ZIEL DER AUFGABE 1:
Wie lauten in der Liste alle Zeilen von der mit "Grande O Meu" bis hinunter zu der mit "4 (428, 174)", wenn "Winner" durch "Sieger" ersetzt wird und alles andere gleich bleibt?

VORGEGEBENER TEXT:
---------------

Flankierend also fliesst aktuelle Corona-Bedrängnis ein. Relativierend schreit sie zum Himmel, dass Bedrohung und Zerstörung von Lebensgrundlagen parallel und auf Rekordniveau auch auf vielen anderen Gebieten geschieht: Verseuchung, Rodung, Leerfischung. Der Frühling des Jahres 2020 – der Alten «letztes frühes Jahr» – bedeute das Ende einer Generation: «ihr seid abgeräumt euer / Jahrhundert sagt good-bye».
Von Hinschied und Leben
Wo Kelter vom Bewachen der Eisengitter, die uns vom Leben und vom Tod trennen, spricht, weiss er Erschaudern hervorzurufen. Handkehrum und im Dialog mit einem Engel, womöglich Todesengel, erzählt er elegisch vom Weltall, «das uns sehend ein Leben zum Tod gibt».
Wo er stumpfsinnige Lösungsoptionen wie Vergeltung und Vergessen gegen Mozart-Klänge eintauscht und gleichwohl allgemeingültige Befremdung und Mutlosigkeit heraufbeschwört, gerät ihm das zum ungewollten Affront gegen innovatives Potenzial und Rückgrat-Zeigende unserer Zeit.
Biegsam gebeugt
Zu schillernd jedoch kommt der Lyriker Kelter in Gedankendurchdrungenheit und sprachlicher Virtuosität daher, als dass man ihn niedriger Altersgrimmigkeit bezichtigen könnte. Auch verfängt es nur bedingt, ihn kurzerhand in den Schrankfächern des ausdauernden Rebellen der 60er-Jahre verstauen zu wollen. Inspiriert vom nahenden Winter seines Lebens sind die bestimmbaren Bezugspunkte des roten Caracol-Bändchens von zerklüfteter Natur. Getragen von Defizitärem und mancherlei Enttäuschungen vereint sich Kummervolles mit Zugemülltem, Terror mit Geknicktem.
Dass ein (einst) unbiegsam politisch Empfindender nun gebeugt dasteht und Lebenssinn aus unbändiger Liaison mit erlesen lyrischen Modi schöpft, wird zum Phänomen einer literarisierten Psyche. Genau in solchem Wechselspiel vibrieren und interessieren die der Tradition verpflichteten Verse. Zeremoniell versetzen sie Kelters Selbst- und Weltschau mit von Nihilismus und Staunen durchtränkten Lebendigkeitsschüben.

---------------

ARBEITSDATEN:
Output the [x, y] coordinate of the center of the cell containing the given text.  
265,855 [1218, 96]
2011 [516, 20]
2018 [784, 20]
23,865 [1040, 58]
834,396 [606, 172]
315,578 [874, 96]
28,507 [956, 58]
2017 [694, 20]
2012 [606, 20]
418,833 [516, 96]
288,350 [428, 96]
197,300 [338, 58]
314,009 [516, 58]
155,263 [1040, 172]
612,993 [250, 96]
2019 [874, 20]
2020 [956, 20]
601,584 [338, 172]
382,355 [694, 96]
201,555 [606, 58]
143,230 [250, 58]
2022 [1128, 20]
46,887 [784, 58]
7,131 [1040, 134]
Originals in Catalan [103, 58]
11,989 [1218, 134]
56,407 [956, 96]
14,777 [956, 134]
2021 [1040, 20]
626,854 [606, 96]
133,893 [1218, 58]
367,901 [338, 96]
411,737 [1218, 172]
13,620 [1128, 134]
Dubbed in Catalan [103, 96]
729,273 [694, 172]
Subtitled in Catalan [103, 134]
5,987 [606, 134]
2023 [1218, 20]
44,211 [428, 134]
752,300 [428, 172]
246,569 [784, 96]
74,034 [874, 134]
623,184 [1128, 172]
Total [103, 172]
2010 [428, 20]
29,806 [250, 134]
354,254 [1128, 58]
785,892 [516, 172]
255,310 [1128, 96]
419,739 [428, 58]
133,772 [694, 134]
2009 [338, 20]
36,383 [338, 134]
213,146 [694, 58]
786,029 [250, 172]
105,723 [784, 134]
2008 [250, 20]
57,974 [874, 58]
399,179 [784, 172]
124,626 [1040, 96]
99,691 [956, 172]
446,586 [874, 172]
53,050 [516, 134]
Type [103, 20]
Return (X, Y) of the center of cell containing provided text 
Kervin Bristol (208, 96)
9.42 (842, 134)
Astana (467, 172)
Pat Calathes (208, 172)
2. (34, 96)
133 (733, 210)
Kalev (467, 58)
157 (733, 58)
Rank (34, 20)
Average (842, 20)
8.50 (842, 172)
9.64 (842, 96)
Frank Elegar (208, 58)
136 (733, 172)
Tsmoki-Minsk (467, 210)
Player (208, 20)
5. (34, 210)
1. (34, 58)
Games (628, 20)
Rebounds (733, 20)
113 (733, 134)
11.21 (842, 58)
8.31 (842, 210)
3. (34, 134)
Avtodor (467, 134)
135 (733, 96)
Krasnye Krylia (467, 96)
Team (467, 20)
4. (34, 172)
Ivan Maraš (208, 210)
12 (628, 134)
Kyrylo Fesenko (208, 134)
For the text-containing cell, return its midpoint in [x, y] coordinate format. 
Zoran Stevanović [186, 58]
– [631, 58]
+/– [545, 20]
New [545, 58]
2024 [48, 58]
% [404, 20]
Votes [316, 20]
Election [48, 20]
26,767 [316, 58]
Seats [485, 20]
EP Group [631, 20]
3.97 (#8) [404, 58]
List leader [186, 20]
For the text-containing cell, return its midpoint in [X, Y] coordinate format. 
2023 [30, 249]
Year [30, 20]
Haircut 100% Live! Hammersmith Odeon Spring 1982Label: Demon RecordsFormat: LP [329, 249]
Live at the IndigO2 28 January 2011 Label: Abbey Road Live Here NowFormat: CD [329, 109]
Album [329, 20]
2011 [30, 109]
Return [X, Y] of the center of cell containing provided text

---------------

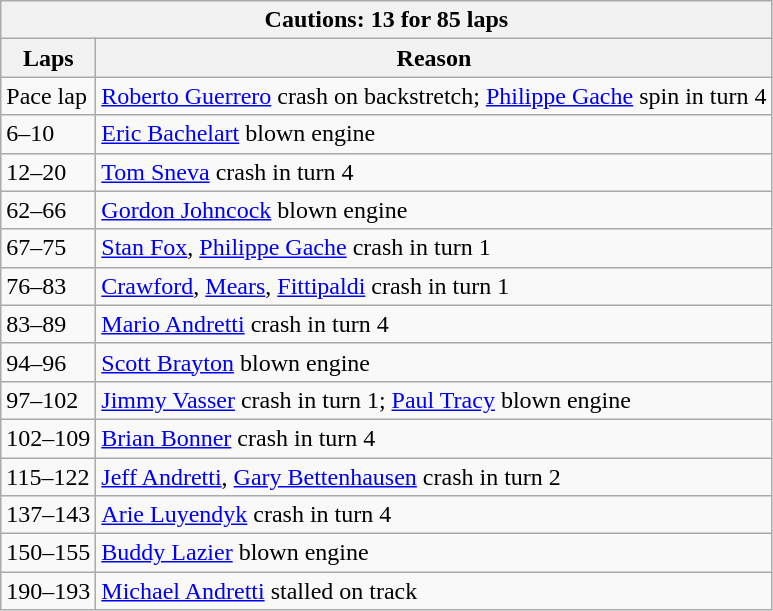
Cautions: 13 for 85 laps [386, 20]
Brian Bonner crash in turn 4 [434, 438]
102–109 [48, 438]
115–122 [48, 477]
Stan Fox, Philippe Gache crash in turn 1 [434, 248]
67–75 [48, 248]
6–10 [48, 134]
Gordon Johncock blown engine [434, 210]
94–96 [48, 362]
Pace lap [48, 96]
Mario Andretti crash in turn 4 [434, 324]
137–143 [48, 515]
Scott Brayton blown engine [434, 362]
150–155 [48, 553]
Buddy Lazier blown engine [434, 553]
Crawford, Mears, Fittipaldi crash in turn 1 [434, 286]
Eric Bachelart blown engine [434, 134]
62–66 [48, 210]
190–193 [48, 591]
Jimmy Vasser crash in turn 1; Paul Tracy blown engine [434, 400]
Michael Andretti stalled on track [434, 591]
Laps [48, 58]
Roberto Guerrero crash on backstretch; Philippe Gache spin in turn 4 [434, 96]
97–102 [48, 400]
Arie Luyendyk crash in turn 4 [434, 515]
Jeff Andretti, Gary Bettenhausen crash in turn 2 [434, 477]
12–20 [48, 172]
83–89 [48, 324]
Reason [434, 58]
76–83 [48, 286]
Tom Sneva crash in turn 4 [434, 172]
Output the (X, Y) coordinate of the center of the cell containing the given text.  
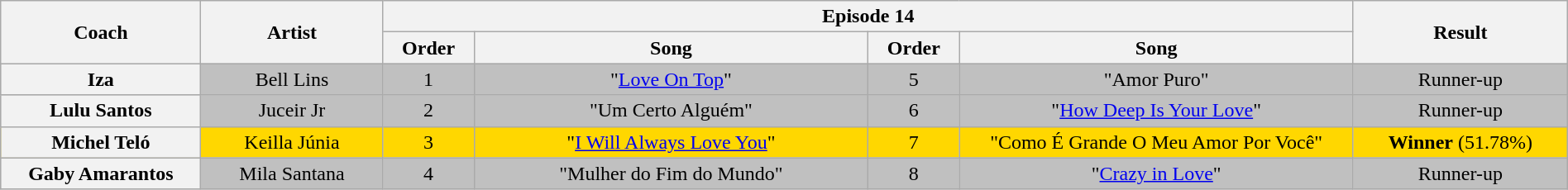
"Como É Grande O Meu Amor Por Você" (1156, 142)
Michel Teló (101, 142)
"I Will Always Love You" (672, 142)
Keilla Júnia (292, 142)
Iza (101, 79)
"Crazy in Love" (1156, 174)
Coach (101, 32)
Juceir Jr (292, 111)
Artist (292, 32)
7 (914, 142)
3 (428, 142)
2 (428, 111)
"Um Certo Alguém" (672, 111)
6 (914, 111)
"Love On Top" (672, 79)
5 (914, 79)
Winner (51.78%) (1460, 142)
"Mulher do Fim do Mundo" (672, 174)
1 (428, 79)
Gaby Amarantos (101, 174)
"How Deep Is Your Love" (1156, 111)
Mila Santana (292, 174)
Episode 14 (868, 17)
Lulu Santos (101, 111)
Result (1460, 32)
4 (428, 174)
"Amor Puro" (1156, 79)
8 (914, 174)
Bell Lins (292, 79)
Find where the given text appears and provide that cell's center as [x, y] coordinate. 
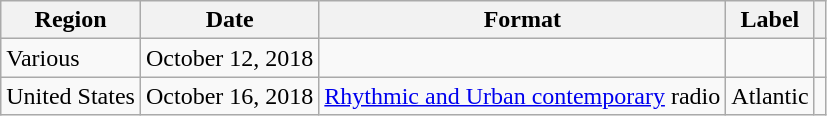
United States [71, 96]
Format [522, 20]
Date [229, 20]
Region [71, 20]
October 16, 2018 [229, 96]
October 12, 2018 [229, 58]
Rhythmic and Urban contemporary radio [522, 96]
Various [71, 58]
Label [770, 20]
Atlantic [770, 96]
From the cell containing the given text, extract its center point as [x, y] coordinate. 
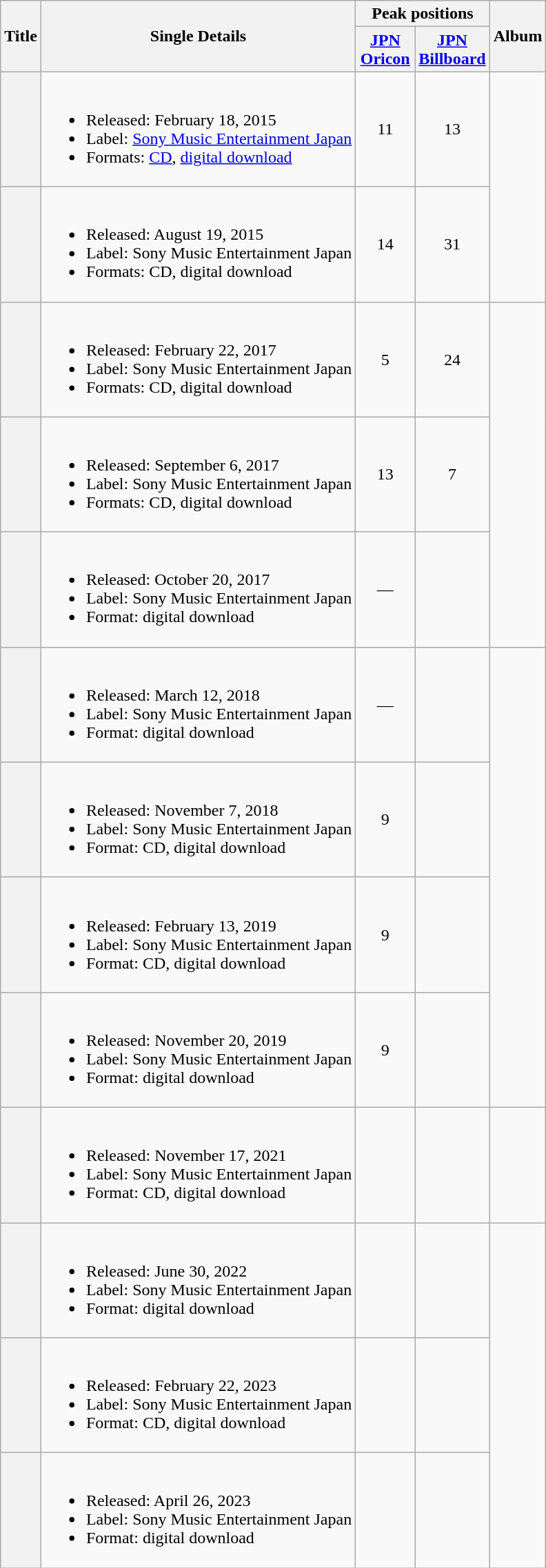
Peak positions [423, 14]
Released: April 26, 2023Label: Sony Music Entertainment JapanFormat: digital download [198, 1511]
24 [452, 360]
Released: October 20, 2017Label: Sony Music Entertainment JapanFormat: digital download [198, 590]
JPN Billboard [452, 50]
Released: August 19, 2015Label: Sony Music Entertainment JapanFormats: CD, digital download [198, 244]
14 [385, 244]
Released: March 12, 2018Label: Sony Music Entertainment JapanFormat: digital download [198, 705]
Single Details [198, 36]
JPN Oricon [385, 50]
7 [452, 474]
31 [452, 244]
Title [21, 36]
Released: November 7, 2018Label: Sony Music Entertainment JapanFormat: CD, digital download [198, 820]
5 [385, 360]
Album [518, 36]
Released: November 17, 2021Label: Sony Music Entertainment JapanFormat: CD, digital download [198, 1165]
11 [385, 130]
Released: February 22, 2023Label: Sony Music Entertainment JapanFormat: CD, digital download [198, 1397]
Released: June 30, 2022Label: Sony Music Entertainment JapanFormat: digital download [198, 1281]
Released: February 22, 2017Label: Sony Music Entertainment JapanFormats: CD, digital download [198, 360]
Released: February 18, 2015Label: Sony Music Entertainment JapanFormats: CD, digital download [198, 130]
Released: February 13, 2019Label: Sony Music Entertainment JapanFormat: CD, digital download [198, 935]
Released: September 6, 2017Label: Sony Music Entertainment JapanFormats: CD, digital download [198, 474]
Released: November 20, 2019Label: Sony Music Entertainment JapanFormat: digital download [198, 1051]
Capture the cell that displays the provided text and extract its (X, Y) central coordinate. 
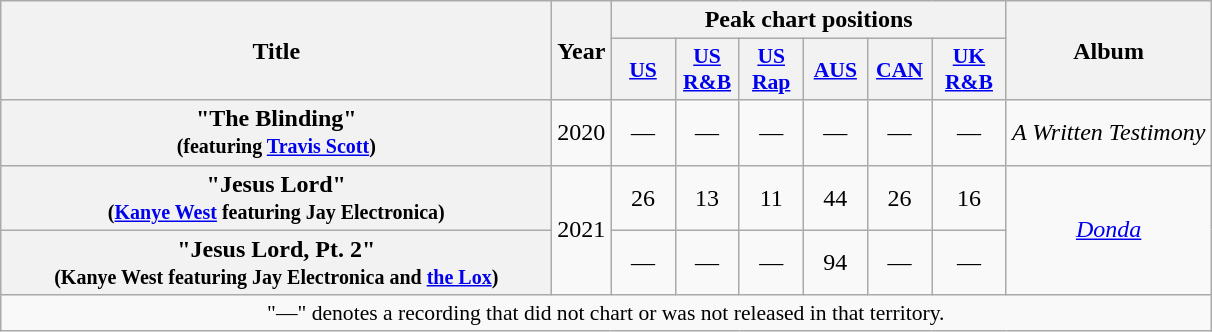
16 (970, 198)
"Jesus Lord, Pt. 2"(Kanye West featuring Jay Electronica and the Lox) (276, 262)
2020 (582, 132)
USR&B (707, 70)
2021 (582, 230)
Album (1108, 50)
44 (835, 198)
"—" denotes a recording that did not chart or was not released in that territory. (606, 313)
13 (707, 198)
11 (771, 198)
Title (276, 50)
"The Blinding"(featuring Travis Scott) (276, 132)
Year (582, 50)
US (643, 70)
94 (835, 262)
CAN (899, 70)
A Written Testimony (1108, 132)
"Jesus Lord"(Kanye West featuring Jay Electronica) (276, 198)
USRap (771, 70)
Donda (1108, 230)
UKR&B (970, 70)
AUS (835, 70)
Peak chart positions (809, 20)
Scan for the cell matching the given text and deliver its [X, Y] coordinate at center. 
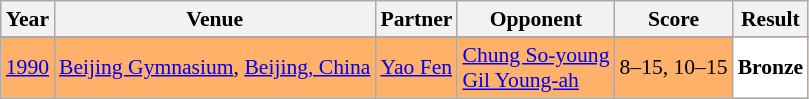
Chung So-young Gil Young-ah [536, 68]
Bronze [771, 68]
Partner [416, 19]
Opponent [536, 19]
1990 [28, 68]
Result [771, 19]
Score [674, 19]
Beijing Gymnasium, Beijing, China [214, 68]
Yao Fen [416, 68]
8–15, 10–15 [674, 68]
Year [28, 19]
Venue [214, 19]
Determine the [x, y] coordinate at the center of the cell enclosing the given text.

---------------

ZIEL DER AUFGABE 2:
Welche Gebiete, auf denen Lebensgrundlagen bedroht und zerstört werden, zählt der vorgegebene Text über Kelters Lyrik auf?

ERGEBNIS DER ÜBUNG 1:
"Como É Grande O Meu Amor Por Você" (1156, 142)
Michel Teló (101, 142)
"I Will Always Love You" (672, 142)
Keilla Júnia (292, 142)
Iza (101, 79)
"Crazy in Love" (1156, 174)
Coach (101, 32)
Juceir Jr (292, 111)
Artist (292, 32)
7 (914, 142)
3 (428, 142)
2 (428, 111)
"Um Certo Alguém" (672, 111)
6 (914, 111)
"Love On Top" (672, 79)
5 (914, 79)
Sieger (51.78%) (1460, 142)
"Mulher do Fim do Mundo" (672, 174)
1 (428, 79)
Gaby Amarantos (101, 174)
"How Deep Is Your Love" (1156, 111)
Mila Santana (292, 174)
Episode 14 (868, 17)
Lulu Santos (101, 111)
Result (1460, 32)
4 (428, 174)

ERGEBNIS DER ÜBUNG 2:
Verseuchung, Rodung, Leerfischung